Chapter 2 of 18 · 3904 words · ~20 min read

Part 2

Our ship’s library, supplied by those well-meaning societies ashore that feel seamen need fine literature to uplift them, consisted of such books as “The Care and Feeding of Pedigree Dogs,” “Modern Science of Surgery,” “Engineering,” Hymn books, Cæsar’s Conquest (in Latin) and other such works guaranteed to inspire the minds of sailors to loftier ideals than the fleshpots. In desperation for something to read at sea the sailors would borrow the books, read them from cover to cover and return them to the library feeling rich in the priceless knowledge they imparted. Even I read them all and Father highly approved because he said they wouldn’t fill my head full of silly notions. Once a sailor fell so low as to bring a sixpenny paper-covered novel on board entitled “Mad Love.” The sailors all read it and I managed to get it by standing its owner’s tricks at the wheel for two whole days. If it wasn’t elevating, at least “Mad Love” appealed to me more than the “Care and Feeding of Pedigree Dogs.” Some day, when I’m rich, I’m going to supply all the sailing ships in the world with real story books to avenge those years of barren reading which were foisted upon us by the uplift societies!
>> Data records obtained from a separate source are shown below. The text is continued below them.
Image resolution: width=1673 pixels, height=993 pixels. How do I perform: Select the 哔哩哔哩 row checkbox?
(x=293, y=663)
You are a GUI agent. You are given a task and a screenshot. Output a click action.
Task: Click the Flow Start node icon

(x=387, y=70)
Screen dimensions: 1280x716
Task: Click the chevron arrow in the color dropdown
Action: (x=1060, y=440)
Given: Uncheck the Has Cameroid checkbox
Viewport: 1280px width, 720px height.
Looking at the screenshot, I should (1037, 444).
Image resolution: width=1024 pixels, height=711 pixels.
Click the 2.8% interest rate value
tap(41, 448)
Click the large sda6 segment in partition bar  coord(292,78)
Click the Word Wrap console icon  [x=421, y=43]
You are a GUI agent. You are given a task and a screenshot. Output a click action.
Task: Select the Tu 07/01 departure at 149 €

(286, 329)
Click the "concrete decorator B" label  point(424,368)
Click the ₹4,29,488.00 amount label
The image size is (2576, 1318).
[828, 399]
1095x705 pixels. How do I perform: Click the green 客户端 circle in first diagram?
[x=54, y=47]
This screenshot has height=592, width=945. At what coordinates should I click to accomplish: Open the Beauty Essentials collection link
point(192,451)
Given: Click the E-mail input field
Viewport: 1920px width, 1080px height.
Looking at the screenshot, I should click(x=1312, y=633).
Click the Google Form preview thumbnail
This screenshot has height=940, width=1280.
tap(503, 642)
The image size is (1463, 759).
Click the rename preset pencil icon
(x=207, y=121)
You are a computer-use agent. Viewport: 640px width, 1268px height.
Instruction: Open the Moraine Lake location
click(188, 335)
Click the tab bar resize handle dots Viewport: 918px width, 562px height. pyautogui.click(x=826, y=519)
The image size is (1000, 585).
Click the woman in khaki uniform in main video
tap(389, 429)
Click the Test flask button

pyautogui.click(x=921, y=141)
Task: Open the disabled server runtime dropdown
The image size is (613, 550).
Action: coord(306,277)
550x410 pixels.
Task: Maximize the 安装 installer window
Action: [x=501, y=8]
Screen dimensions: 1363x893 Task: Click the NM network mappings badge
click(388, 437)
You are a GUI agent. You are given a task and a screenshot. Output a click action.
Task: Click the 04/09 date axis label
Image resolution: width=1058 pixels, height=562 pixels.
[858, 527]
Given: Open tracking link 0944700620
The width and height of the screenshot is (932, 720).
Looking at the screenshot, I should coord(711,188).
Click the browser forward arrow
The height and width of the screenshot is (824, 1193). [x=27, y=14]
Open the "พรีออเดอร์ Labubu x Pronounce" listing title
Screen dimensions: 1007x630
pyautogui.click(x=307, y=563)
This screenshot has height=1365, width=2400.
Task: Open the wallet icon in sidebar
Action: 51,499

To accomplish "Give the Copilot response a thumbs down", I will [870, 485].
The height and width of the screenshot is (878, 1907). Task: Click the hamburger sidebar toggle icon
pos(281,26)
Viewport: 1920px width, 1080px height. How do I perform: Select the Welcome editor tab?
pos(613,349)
One of the chief accomplishments of our sailors was their spitting. They chewed tobacco and spat the juice freely. They could spit at a crack and hit it without a miss, and one sublimely endowed sailor could spit a curve to windward without mishap! I tried chewing tobacco, but the first time I chawed a hunk Father told me to swallow the juice if I wanted to be a good spitter. Obediently I swallowed a whole mouth full of bitter tobacco juice. The result was as expected. After that lesson I chawed dried prunes which made grand spit. After long weeks of practice I could not only spit at a crack but I could hit it, and it is on record that I spit two curves on a windy day, which gave me a high rating as an able bodied seaman!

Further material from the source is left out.